(Location data for words and elements)
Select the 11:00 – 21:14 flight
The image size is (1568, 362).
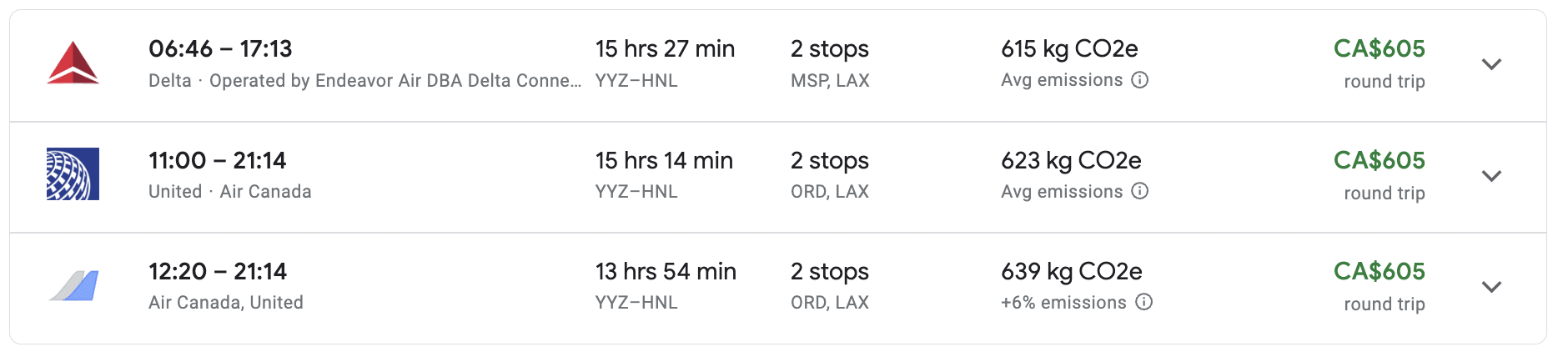(217, 160)
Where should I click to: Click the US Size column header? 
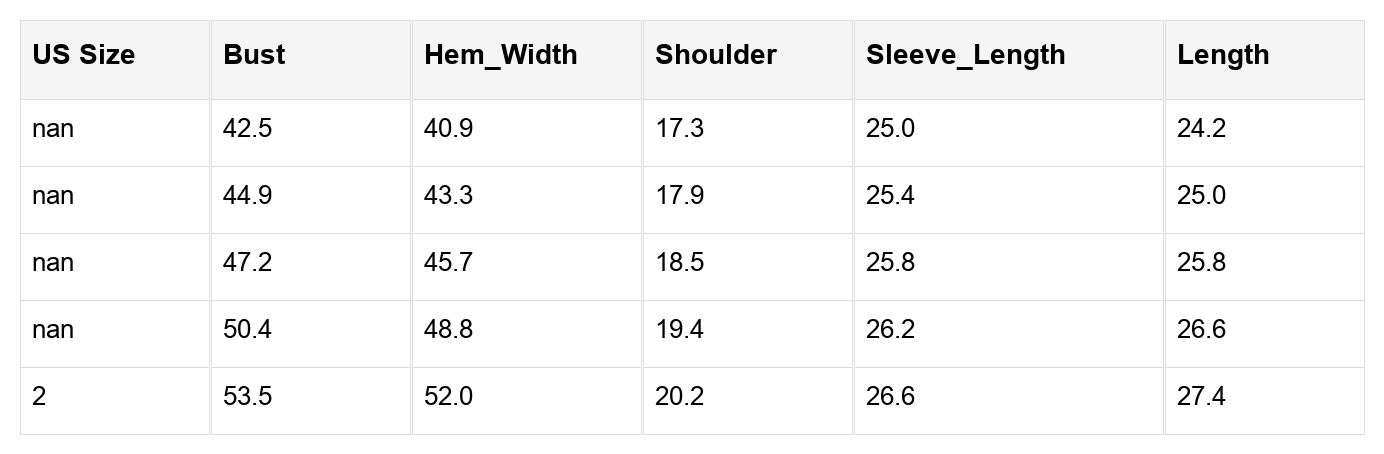(83, 55)
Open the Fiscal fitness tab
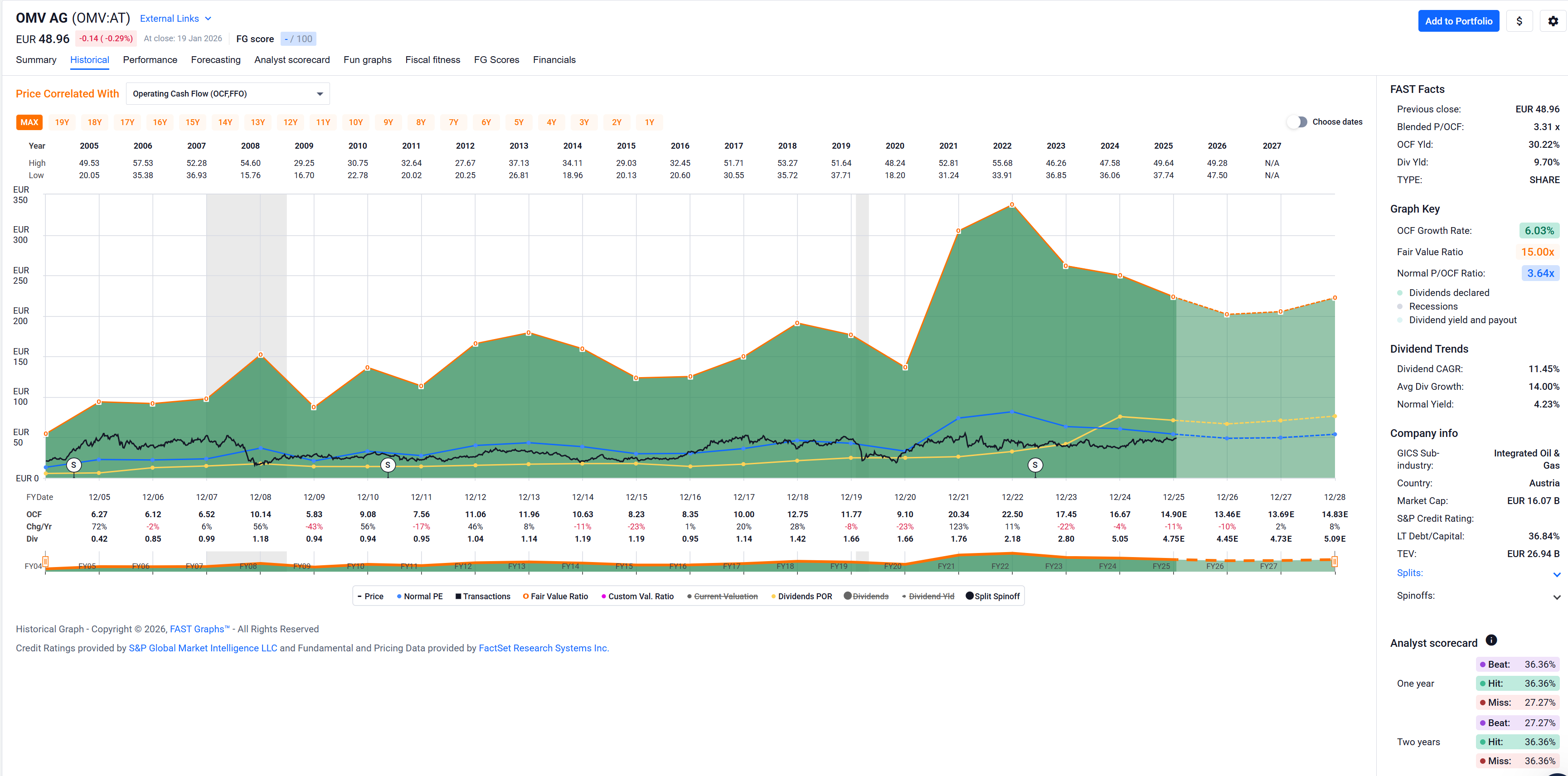Viewport: 1568px width, 776px height. [432, 60]
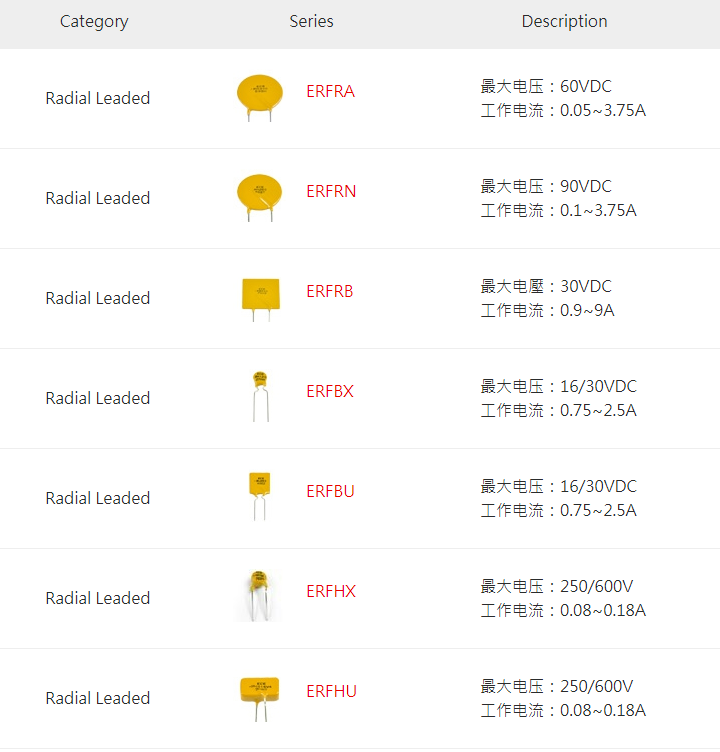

* _Problem requirements_
Please rescale the listing above by writing out every line of it again, multiplying each coordinate and viewport dimension in the answers by 1.3 and rounding to whole numbers with halves rounded up, while keeping all other lines unchanged. Leave the pictures out.

* _Reply_
Select the 11:00 – 21:14 flight
The image size is (1568, 362).
(282, 208)
Where should I click to: Click the US Size column header? 
(108, 72)
Open the Fiscal fitness tab
Viewport: 2038px width, 1009px height. [562, 78]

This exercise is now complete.